技術コンサルとは?(まとめ) | 技術コンサルティング研究会 BLOG

技術コンサルとは?(まとめ)


1.技術とは(がーすー)


広辞苑及び知財界の考えでは、技術とは
科学を実地に応用して自然の事物を改変・加工し、人間生活に利用するわざ、一定の課題解決のための具体的手段であり、具体的手段を有するものとして客観的なもの、並びに第三者に伝達可能なもの(技能、技巧除く)をいいます。


技術コンサルでいうところの技術は、これらの定義のうち、(2)、(i)、(ii)の範囲と考えています。

簡単にまとめれば、「誰がやっても、ある程度の確率で、同じ結果を得られるもの」となるでしょう。


このような技術が持つ性格について考えると、「積み重ね」で進歩するのが一番の特徴のひとつと考えられます。つまり、誰がやっても同じ結果を得られる以上、ある技術が広まれば誰もが技術を使うことが可能となります。


したがって、技術は、毎年確実に進歩が繰り返されることになります。

また、これは他の会社も同じなので、他社の動向を知らないと、他社技術が広まった瞬間自社の進歩が無駄になる可能性があることになります。

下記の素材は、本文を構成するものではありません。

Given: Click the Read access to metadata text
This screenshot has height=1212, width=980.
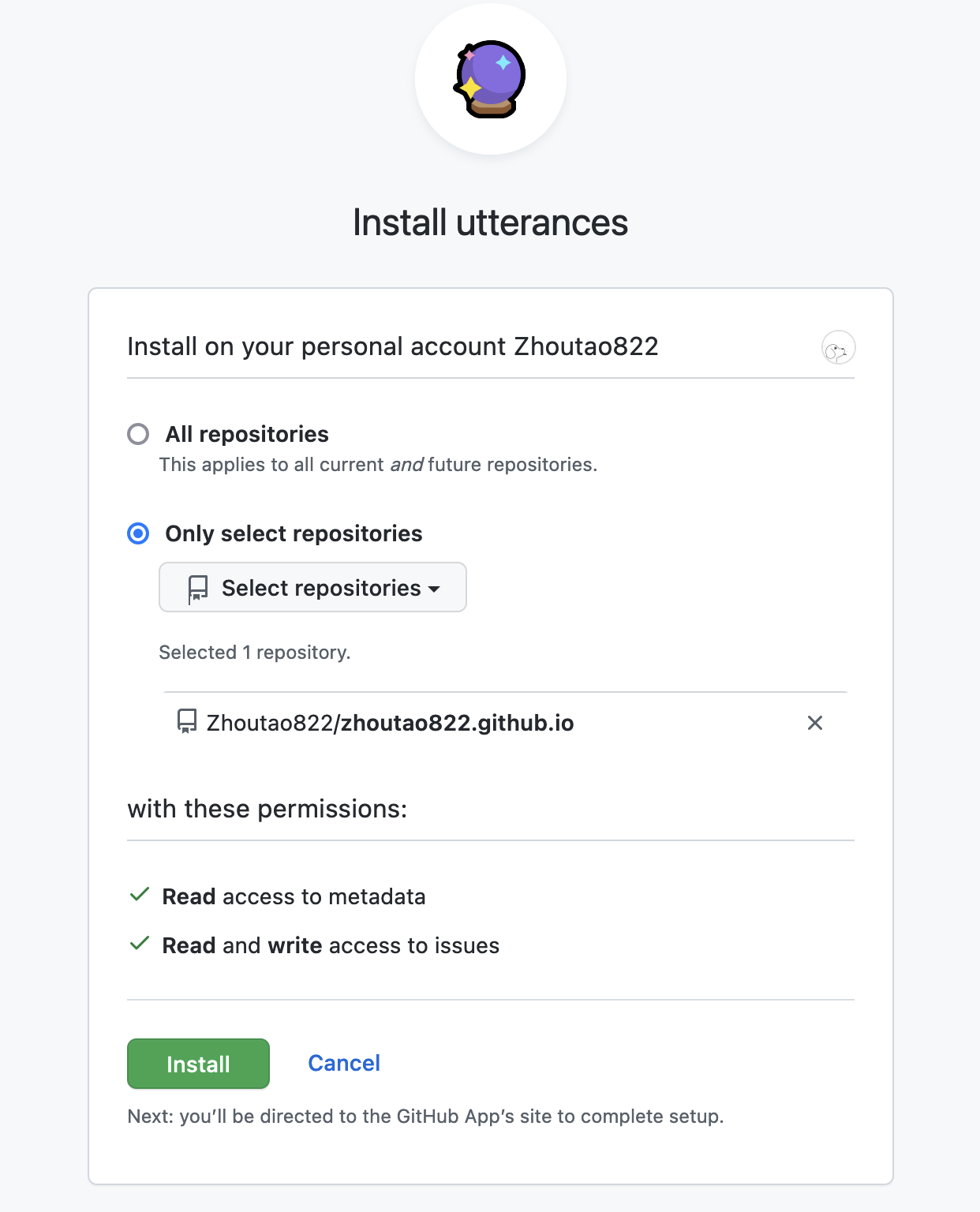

一方、上の定義の逆、「やらなければ、何も結果は得られない」ことも真と思われます。

これは当たり前ですが、上の定義とあわせて考えれば、利用しなければ宝の持ち腐れということです。


☆ ☆ ☆


2.コンサルとは(10の12乗)


「consul」は、ジーニアス英和大辞典によれば、ラテン語の「consulere」(熟考する、相談する)、「元老院と相談する人」が原義とあります。

また、「コンサルティング」の意味を広辞苑で引くと、専門的な事柄について、相談に乗ったり指導したりすることとあります。

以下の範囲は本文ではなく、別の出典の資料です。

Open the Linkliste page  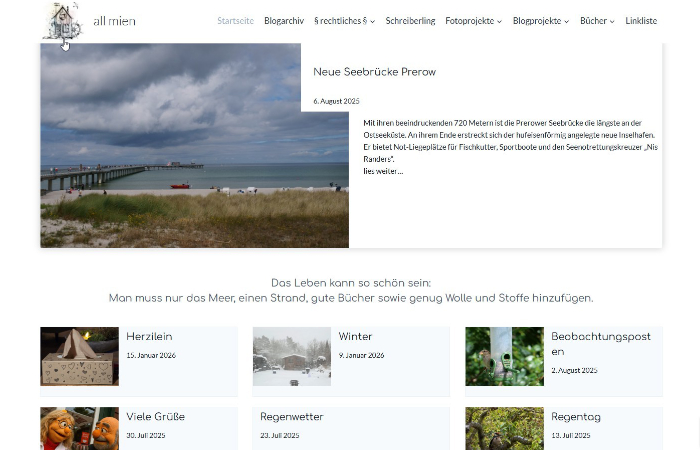[641, 21]
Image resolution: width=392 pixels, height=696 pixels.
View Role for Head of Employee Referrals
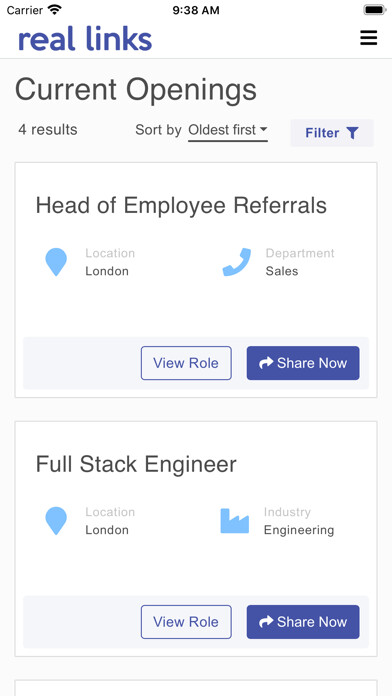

当たり前ですが、コンサルティングは相手がいて、初めて成立するものであると思います。

また「consulting」の形容詞的意味(ジーニアス英和大辞典)に「診察の」と言う意味があります。


コンサルティングは医者みたいなものであると言われているのですが、言葉の意味を調べてみると、正鵠を射た、わかりやすい表現だと思いました。


☆ ☆ ☆


3.技術コンサルタントとは


(1)もりぞー
私の考える技術コンサルタントは、
・お客様の抱える技術的な課題を抽出できる
・抽出した技術課題について、解決策を提示できる
・解決策に応じた評価が行なえる
の3点の素養が備わった人物だと考えます。


上記3点のうちでも、一番最初の、
「お客様の抱える技術的な課題を抽出できる」
は、最も重要な素養だと考えています。


そもそも課題を見誤っていると、どんな努力も徒労に
終わってしまうからです。


この場合、技術的な問題は何も解決できないわけですから、
依頼主であるお客様に迷惑がかかるだけでなく、お客様の
製品やサービスを使う最終消費者まで被害が及びます。


もしかすると、
「お客様の抱える技術的な課題を抽出できる人」=「技術コンサル」
なのかもしれません。


ただし、課題を抽出するというのは、非常に難しいこと。

特に、お客様と同じ視点に立ってしまうと、表面的な
課題を抽出できても、内在する「真」の課題は抽出
できないおそれがあります。


現在感じ取れるものだけではなく、まだ見えて
いない課題を「見える化」できる者が、
技術コンサルといえるのかもしれませんね。


(2)チャックのエージ


技術的要素を中心にコンサルティングを展開していく点が最大の特長です。しかしながら、技術だけ知っていればよいと言うものではありません。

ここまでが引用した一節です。